*Task directions*
Once you have read the listing, write it all out exactly.

(Data supplied)

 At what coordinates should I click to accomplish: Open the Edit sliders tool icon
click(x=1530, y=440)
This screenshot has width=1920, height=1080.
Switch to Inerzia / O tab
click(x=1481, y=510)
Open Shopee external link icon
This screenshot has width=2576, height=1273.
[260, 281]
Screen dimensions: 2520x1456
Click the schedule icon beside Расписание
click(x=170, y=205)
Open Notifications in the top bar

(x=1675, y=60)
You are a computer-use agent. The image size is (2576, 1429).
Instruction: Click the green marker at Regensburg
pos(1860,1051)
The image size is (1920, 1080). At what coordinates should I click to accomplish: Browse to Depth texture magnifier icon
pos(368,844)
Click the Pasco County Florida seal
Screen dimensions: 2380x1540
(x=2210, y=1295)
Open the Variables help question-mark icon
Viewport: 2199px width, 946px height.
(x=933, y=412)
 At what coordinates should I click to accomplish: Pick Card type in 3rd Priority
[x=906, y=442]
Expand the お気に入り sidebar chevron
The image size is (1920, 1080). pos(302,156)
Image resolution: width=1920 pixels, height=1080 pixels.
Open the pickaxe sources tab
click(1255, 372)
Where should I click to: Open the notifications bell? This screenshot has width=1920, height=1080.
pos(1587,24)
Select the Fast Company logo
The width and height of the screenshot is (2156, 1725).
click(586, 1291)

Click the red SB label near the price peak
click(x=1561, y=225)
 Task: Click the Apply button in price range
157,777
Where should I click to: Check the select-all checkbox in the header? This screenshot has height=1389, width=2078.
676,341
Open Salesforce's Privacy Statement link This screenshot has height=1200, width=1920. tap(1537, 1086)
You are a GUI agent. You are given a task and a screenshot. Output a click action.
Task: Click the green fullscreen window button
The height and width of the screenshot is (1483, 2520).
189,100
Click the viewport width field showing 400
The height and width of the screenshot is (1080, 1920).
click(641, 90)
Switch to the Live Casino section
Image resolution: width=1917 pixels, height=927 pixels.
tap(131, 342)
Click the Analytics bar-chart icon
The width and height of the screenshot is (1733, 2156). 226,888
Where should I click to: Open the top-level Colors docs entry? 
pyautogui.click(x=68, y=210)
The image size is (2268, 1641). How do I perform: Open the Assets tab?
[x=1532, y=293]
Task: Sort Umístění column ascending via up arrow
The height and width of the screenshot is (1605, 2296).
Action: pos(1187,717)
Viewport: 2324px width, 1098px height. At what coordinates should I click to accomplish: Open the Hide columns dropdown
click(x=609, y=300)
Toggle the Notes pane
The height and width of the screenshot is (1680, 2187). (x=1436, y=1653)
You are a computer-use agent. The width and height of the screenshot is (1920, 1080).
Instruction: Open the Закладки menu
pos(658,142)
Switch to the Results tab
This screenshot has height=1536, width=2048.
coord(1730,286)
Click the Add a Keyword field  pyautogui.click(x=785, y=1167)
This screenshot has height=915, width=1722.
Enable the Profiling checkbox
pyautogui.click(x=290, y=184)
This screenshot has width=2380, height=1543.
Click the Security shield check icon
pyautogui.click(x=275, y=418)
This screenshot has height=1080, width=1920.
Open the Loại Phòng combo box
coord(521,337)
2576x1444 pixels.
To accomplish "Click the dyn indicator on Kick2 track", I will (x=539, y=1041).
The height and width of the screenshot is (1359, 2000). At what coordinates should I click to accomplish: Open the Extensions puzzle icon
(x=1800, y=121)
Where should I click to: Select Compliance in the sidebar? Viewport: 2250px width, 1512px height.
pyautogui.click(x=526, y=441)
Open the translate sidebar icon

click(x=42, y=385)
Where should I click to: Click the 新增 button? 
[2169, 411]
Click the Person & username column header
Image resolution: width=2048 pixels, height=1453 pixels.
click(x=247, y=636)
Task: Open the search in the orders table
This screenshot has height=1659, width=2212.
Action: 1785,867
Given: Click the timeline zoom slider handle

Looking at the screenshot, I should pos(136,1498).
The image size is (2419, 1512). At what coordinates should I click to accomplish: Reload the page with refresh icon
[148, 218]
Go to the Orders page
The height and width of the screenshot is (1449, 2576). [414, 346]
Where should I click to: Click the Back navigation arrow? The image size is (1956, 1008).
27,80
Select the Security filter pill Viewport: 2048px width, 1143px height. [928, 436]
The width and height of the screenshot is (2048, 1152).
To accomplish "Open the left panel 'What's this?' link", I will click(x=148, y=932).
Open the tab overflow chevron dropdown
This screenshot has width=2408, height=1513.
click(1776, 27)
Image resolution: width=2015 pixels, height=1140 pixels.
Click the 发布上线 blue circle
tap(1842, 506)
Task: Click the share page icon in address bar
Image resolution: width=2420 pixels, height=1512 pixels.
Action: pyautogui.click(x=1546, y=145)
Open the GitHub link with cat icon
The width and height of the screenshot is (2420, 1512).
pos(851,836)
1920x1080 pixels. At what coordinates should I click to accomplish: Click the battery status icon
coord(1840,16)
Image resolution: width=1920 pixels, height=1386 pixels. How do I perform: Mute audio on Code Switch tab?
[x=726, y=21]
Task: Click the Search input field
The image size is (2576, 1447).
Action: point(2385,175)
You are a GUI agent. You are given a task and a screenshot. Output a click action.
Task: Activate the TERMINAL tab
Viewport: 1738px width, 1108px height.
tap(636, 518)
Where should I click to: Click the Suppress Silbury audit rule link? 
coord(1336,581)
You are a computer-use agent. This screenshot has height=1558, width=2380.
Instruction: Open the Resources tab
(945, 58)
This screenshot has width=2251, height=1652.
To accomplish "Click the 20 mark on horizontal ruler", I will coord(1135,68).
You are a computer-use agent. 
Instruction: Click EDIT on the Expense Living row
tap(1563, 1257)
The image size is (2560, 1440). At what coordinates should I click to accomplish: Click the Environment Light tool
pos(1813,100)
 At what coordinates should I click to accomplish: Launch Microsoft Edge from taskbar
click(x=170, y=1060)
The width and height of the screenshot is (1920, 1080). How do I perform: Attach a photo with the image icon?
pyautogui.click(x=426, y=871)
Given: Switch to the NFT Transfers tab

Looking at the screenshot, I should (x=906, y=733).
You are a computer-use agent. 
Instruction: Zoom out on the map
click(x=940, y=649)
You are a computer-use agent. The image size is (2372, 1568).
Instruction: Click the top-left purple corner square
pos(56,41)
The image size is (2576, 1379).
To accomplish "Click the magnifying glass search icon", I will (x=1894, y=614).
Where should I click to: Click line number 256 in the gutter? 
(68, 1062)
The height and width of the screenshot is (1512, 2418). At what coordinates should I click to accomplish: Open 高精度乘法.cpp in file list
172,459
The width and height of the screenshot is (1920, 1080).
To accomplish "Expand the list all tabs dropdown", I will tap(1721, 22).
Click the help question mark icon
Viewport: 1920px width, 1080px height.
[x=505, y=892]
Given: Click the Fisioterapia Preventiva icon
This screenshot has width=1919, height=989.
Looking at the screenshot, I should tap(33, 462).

(End Data supplied)

*Result of the exercise*
 At what coordinates should I click to accomplish: Open the Edit sliders tool icon
click(x=1530, y=440)
This screenshot has width=1920, height=1080.
Switch to Inerzia / O tab
click(x=1481, y=510)
Open Shopee external link icon
This screenshot has width=2576, height=1273.
[260, 281]
Screen dimensions: 2520x1456
Click the schedule icon beside Расписание
click(x=170, y=205)
Open Notifications in the top bar

(x=1675, y=60)
You are a computer-use agent. The image size is (2576, 1429).
Instruction: Click the green marker at Regensburg
pos(1860,1051)
The image size is (1920, 1080). At what coordinates should I click to accomplish: Browse to Depth texture magnifier icon
pos(368,844)
Click the Pasco County Florida seal
Screen dimensions: 2380x1540
(x=2210, y=1295)
Open the Variables help question-mark icon
Viewport: 2199px width, 946px height.
(x=933, y=412)
 At what coordinates should I click to accomplish: Pick Card type in 3rd Priority
[x=906, y=442]
Expand the お気に入り sidebar chevron
The image size is (1920, 1080). pos(302,156)
Image resolution: width=1920 pixels, height=1080 pixels.
Open the pickaxe sources tab
click(1255, 372)
Where should I click to: Open the notifications bell? This screenshot has width=1920, height=1080.
pos(1587,24)
Select the Fast Company logo
The width and height of the screenshot is (2156, 1725).
click(586, 1291)

Click the red SB label near the price peak
click(x=1561, y=225)
 Task: Click the Apply button in price range
157,777
Where should I click to: Check the select-all checkbox in the header? This screenshot has height=1389, width=2078.
676,341
Open Salesforce's Privacy Statement link This screenshot has height=1200, width=1920. tap(1537, 1086)
You are a GUI agent. You are given a task and a screenshot. Output a click action.
Task: Click the green fullscreen window button
The height and width of the screenshot is (1483, 2520).
189,100
Click the viewport width field showing 400
The height and width of the screenshot is (1080, 1920).
click(641, 90)
Switch to the Live Casino section
Image resolution: width=1917 pixels, height=927 pixels.
tap(131, 342)
Click the Analytics bar-chart icon
The width and height of the screenshot is (1733, 2156). 226,888
Where should I click to: Open the top-level Colors docs entry? 
pyautogui.click(x=68, y=210)
The image size is (2268, 1641). How do I perform: Open the Assets tab?
[x=1532, y=293]
Task: Sort Umístění column ascending via up arrow
The height and width of the screenshot is (1605, 2296).
Action: pos(1187,717)
Viewport: 2324px width, 1098px height. At what coordinates should I click to accomplish: Open the Hide columns dropdown
click(x=609, y=300)
Toggle the Notes pane
The height and width of the screenshot is (1680, 2187). (x=1436, y=1653)
You are a computer-use agent. The width and height of the screenshot is (1920, 1080).
Instruction: Open the Закладки menu
pos(658,142)
Switch to the Results tab
This screenshot has height=1536, width=2048.
coord(1730,286)
Click the Add a Keyword field  pyautogui.click(x=785, y=1167)
This screenshot has height=915, width=1722.
Enable the Profiling checkbox
pyautogui.click(x=290, y=184)
This screenshot has width=2380, height=1543.
Click the Security shield check icon
pyautogui.click(x=275, y=418)
This screenshot has height=1080, width=1920.
Open the Loại Phòng combo box
coord(521,337)
2576x1444 pixels.
To accomplish "Click the dyn indicator on Kick2 track", I will (x=539, y=1041).
The height and width of the screenshot is (1359, 2000). At what coordinates should I click to accomplish: Open the Extensions puzzle icon
(x=1800, y=121)
Where should I click to: Select Compliance in the sidebar? Viewport: 2250px width, 1512px height.
pyautogui.click(x=526, y=441)
Open the translate sidebar icon

click(x=42, y=385)
Where should I click to: Click the 新增 button? 
[2169, 411]
Click the Person & username column header
Image resolution: width=2048 pixels, height=1453 pixels.
click(x=247, y=636)
Task: Open the search in the orders table
This screenshot has height=1659, width=2212.
Action: 1785,867
Given: Click the timeline zoom slider handle

Looking at the screenshot, I should pos(136,1498).
The image size is (2419, 1512). At what coordinates should I click to accomplish: Reload the page with refresh icon
[148, 218]
Go to the Orders page
The height and width of the screenshot is (1449, 2576). [414, 346]
Where should I click to: Click the Back navigation arrow? The image size is (1956, 1008).
27,80
Select the Security filter pill Viewport: 2048px width, 1143px height. [928, 436]
The width and height of the screenshot is (2048, 1152).
To accomplish "Open the left panel 'What's this?' link", I will click(x=148, y=932).
Open the tab overflow chevron dropdown
This screenshot has width=2408, height=1513.
click(1776, 27)
Image resolution: width=2015 pixels, height=1140 pixels.
Click the 发布上线 blue circle
tap(1842, 506)
Task: Click the share page icon in address bar
Image resolution: width=2420 pixels, height=1512 pixels.
Action: pyautogui.click(x=1546, y=145)
Open the GitHub link with cat icon
The width and height of the screenshot is (2420, 1512).
pos(851,836)
1920x1080 pixels. At what coordinates should I click to accomplish: Click the battery status icon
coord(1840,16)
Image resolution: width=1920 pixels, height=1386 pixels. How do I perform: Mute audio on Code Switch tab?
[x=726, y=21]
Task: Click the Search input field
The image size is (2576, 1447).
Action: point(2385,175)
You are a GUI agent. You are given a task and a screenshot. Output a click action.
Task: Activate the TERMINAL tab
Viewport: 1738px width, 1108px height.
tap(636, 518)
Where should I click to: Click the Suppress Silbury audit rule link? 
coord(1336,581)
You are a computer-use agent. This screenshot has height=1558, width=2380.
Instruction: Open the Resources tab
(945, 58)
This screenshot has width=2251, height=1652.
To accomplish "Click the 20 mark on horizontal ruler", I will coord(1135,68).
You are a computer-use agent. 
Instruction: Click EDIT on the Expense Living row
tap(1563, 1257)
The image size is (2560, 1440). At what coordinates should I click to accomplish: Click the Environment Light tool
pos(1813,100)
 At what coordinates should I click to accomplish: Launch Microsoft Edge from taskbar
click(x=170, y=1060)
The width and height of the screenshot is (1920, 1080). How do I perform: Attach a photo with the image icon?
pyautogui.click(x=426, y=871)
Given: Switch to the NFT Transfers tab

Looking at the screenshot, I should (x=906, y=733).
You are a computer-use agent. 
Instruction: Zoom out on the map
click(x=940, y=649)
You are a computer-use agent. The image size is (2372, 1568).
Instruction: Click the top-left purple corner square
pos(56,41)
The image size is (2576, 1379).
To accomplish "Click the magnifying glass search icon", I will (x=1894, y=614).
Where should I click to: Click line number 256 in the gutter? 
(68, 1062)
The height and width of the screenshot is (1512, 2418). At what coordinates should I click to accomplish: Open 高精度乘法.cpp in file list
172,459
The width and height of the screenshot is (1920, 1080).
To accomplish "Expand the list all tabs dropdown", I will tap(1721, 22).
Click the help question mark icon
Viewport: 1920px width, 1080px height.
[x=505, y=892]
Given: Click the Fisioterapia Preventiva icon
This screenshot has width=1919, height=989.
Looking at the screenshot, I should tap(33, 462).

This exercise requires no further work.